プリンシパル aws:username aws:userid aws:principaltype
AWSアカウント - AWSアカウントID Account
IAMユーザ IAMユーザ名 一意のID User
委任ユーザ - AWSアカウントID:発信者が指定した名前 FederatedUser
Webフェデレーションユーザ - - AssumedRole
SAMLフェデレーションユーザー - - AssumedRole
委任されたロール - ロールID:発信者が指定したロール名 AssumedRole
Amazon EC2 インスタンスに割り当てられたロール - ロールID:インスタンスID AssumedRole
匿名(SQS/SNS/S3のみ) - - Anonymous

IAM ポリシー変数の概要 - ポリシー変数に使用可能なリクエスト情報

Webフェデレーションユーザに関するキー

どのプロバイダでログインしたかは aws:FederatedUser で取得できる。

  • aws:FederatedUser

    • Amazonでのログイン認証時に www.amazon.com を返す
    • Facebookでのログイン認証時に graph.facebook.com を返す
    • Googleでのログイン認証時に accounts.google.com を返す

アプリケーションIDとユーザIDも取得できる。
プロバイダごとのキーは下記の通り。

プロバイダ アプリケーションIDのキー ユーザIDのキー
Amazon www.amazon.com:app_id www.amazon.com:user_id
Facebook graph.facebook.com:app_id graph.facebook.com:id
Google accounts.google.com:aud accounts.google.com:sub

SAMLベースのフェデレーションユーザに関するキー

下のほうに一覧が書いてある。
IAM ポリシーエレメントの参照 - 条件

S3固有のキー

サービス固有のキーもある。

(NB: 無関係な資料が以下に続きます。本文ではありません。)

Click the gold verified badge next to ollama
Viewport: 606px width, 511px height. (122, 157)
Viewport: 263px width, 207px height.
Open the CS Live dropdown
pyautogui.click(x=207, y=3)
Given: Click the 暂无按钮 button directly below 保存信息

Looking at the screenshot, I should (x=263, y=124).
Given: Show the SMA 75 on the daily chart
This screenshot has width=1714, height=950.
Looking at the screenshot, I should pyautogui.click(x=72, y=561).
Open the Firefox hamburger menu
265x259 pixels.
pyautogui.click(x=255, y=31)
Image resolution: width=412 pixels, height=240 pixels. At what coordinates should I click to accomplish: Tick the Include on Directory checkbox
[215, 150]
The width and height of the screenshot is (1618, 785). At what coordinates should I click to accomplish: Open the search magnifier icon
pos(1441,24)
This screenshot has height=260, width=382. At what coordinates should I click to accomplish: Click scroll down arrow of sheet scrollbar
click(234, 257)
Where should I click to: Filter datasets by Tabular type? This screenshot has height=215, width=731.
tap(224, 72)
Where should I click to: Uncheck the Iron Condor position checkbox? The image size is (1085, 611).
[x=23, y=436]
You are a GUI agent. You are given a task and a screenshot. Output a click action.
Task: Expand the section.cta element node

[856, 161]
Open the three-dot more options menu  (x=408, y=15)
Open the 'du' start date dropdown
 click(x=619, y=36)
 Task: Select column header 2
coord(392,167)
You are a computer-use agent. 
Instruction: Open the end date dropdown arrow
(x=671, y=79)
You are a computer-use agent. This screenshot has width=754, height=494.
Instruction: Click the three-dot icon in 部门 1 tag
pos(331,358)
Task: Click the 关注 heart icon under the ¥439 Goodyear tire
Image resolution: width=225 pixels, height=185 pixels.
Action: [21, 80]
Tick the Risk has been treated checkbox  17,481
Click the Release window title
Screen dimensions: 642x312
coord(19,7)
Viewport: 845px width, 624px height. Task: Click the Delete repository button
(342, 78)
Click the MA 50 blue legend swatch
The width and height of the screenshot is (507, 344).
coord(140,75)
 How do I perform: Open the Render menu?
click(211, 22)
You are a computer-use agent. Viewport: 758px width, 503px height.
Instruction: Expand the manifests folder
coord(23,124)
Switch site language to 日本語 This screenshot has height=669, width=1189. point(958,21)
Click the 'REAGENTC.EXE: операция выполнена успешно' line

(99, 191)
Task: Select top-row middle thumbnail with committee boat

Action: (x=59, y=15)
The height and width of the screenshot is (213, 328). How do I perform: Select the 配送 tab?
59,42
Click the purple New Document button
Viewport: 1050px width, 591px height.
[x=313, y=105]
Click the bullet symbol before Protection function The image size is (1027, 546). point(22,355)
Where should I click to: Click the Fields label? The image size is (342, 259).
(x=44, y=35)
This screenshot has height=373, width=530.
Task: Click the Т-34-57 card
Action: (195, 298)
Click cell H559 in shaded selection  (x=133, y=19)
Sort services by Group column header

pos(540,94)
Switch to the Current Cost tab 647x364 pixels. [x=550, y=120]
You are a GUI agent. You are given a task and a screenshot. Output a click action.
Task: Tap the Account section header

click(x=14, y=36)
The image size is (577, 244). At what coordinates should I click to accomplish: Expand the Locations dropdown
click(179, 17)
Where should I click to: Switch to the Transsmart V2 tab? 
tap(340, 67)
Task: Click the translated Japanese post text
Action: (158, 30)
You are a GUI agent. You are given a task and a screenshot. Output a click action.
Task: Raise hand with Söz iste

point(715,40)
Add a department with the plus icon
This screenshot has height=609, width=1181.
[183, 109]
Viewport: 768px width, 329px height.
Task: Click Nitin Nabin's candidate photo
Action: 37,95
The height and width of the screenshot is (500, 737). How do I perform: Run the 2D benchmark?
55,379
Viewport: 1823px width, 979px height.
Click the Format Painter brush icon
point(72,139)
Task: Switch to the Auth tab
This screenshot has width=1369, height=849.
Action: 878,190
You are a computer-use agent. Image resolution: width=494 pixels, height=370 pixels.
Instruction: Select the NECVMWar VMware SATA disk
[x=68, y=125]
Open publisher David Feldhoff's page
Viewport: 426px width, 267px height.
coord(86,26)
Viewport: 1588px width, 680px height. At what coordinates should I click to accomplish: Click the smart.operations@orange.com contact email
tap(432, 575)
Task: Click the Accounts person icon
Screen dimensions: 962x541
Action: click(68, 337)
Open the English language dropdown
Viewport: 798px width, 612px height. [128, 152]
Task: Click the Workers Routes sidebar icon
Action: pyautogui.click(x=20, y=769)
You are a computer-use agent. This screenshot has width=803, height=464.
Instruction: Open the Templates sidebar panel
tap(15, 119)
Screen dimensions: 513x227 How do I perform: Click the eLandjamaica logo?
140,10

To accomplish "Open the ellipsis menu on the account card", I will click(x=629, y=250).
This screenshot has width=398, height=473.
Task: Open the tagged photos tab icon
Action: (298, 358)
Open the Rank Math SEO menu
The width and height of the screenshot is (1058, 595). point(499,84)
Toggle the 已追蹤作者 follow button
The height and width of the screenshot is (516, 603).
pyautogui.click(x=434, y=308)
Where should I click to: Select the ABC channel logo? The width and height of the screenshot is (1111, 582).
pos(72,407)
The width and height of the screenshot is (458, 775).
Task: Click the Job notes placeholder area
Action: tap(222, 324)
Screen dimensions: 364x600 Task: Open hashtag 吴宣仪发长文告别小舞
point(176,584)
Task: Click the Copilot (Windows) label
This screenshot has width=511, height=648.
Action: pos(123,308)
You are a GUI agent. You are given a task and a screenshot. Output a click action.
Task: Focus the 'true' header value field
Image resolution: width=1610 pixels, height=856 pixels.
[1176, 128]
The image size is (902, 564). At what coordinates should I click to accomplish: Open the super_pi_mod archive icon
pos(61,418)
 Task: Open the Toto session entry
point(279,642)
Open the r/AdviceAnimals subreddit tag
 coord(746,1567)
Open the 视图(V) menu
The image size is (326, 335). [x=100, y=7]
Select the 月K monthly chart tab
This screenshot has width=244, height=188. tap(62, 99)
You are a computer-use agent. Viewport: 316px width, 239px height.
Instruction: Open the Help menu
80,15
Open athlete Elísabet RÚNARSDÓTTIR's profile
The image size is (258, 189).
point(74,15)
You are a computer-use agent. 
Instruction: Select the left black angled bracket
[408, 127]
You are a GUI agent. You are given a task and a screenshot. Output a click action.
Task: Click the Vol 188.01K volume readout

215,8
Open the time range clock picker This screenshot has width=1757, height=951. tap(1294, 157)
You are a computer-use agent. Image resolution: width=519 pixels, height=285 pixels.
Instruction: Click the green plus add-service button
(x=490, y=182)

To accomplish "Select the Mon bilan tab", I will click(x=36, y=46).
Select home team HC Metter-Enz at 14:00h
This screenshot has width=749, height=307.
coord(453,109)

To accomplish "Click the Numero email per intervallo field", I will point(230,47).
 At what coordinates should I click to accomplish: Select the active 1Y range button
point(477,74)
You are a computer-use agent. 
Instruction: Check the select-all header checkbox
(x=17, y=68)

S3で利用可能なキーは↓。
ポリシーでの条件の指定

クロスアカウント

このチュートリアルは順を追って関係者が増えて複雑になっていくので理解しやすい。
(例1はクロスアカウントではない)
チュートリアル例: Amazon S3 リソースへのアクセスの管理

とにかくIAMユーザ(子)はAWSアカウントの管理者であるrootユーザ(親)の許可がないとダメ。
クロスアカウントの場合、親であるAWSアカウントの管理者が2人になるので、子はそれぞれに親に許可を得る必要がある。